Retailers Sue Visa & MasterCard for Collusion

     MANHATTAN (CN) – Visa and MasterCard collude to impose virtually identical rules on banks, stifling competition and forcing merchants to pay millions of dollars in exorbitant credit-card fees, dozens of major retailers claim in a federal antitrust complaint.
     Lead plaintiff Target is joined by more than 100 other plaintiffs, including Macy’s, Bloomingdale’s Staples, Marshalls, TJ Maxx, Victoria’s Secret, Kohl’s, JC Penney, Luxottica, LensCrafters and Saks.
     In the 55-page complaint, the plaintiffs claim that banks that issue credit and debit cards compete with one another to become the card of choice among consumers. Among the techniques they use are interest rates, fee schedules, and cash-back rewards.
     But “Visa and MasterCard,” the plaintiffs say, “have adopted nearly identical rules, which are agreed to by their member banks and imposed on merchants that accept cards issued by those banks.”
     “These rules, or Competitive Restraints, eliminated competition among their member issuing banks for merchant acceptance of credit cards and merchant acceptance of debit cards. As a consequence of having as members nearly all card issuers in the United States, and as a consequence of those card issuers having agreed to rules that preclude the from independently competing for merchant acceptance, Visa and MasterCard and their members have obtained and maintained market power in the market for merchant acceptance of credit cards and the market for merchant of debit cards in the United States.
     “This market power has led merchants to pay excessive interchange fees.
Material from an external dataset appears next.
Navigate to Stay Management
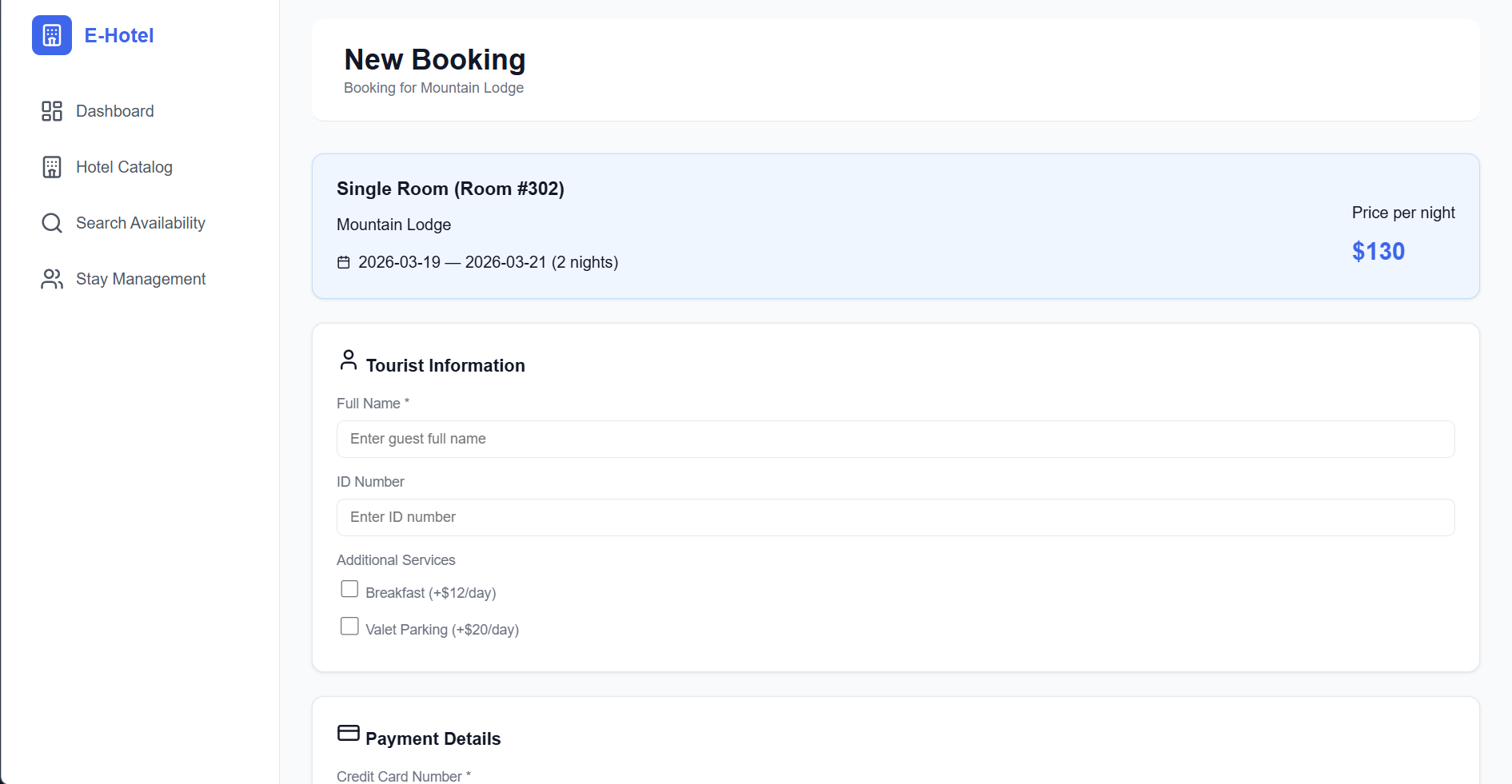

In this manner, Visa and MasterCard have unlawfully restrained and continue to unlawfully restrain competition in these markets.”
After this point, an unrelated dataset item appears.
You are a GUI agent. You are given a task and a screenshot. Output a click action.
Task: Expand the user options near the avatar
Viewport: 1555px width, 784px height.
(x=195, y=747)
     The principal rule the plaintiffs complaint of is Visa and MasterCard’s setting of “default” interchange fees.
     “(T)he setting of ‘default’ interchange fees effectively fixes the price of acceptance at a supracompetitive level,” the complaint states. “Plaintiffs have paid and continue to pay significantly higher costs to accept Visa-branded and MasterCard-branded credit and debit cards than they would if the banks issuing such cards competed for merchant acceptance.”
     The merchants add: “While Visa and MasterCard nominally refer to these schedules as ‘default’ interchange fee schedules, suggesting it is possible for issuing banks and merchants to gain different interchange rates by entering acceptance agreements between themselves, the Competitive Restraints prevent such agreements.”
     After a decade of fruitless attempts to fight the two defendants’ market power, the plaintiffs say, they have been forced to sue.
     If freed of the imposition of the “default” interchange fees, the merchants say, competition would result in their paying substantially less in interchange fees than they have at any time since Jan. 1, 2004.
     “Elimination of the Competitive Restraints and restoration of competitive markets for merchant acceptance would substantially reduce interchange fees, allowing plaintiffs to operate more efficiently and at lower costs, to the benefit of consumers,” the complaint states.
     “Plaintiffs operate in intensely competitive markets and would use the savings resulting from a reduction in their interchange costs to increase their competitiveness by enhancing the value their customers receive.”
     The plaintiffs seek compensatory and trebled damages, with interest for violations of the Sherman and Clayton Acts.
     They are represented by Gregory Clarick, with Clarick, Gueron & Reisbaum.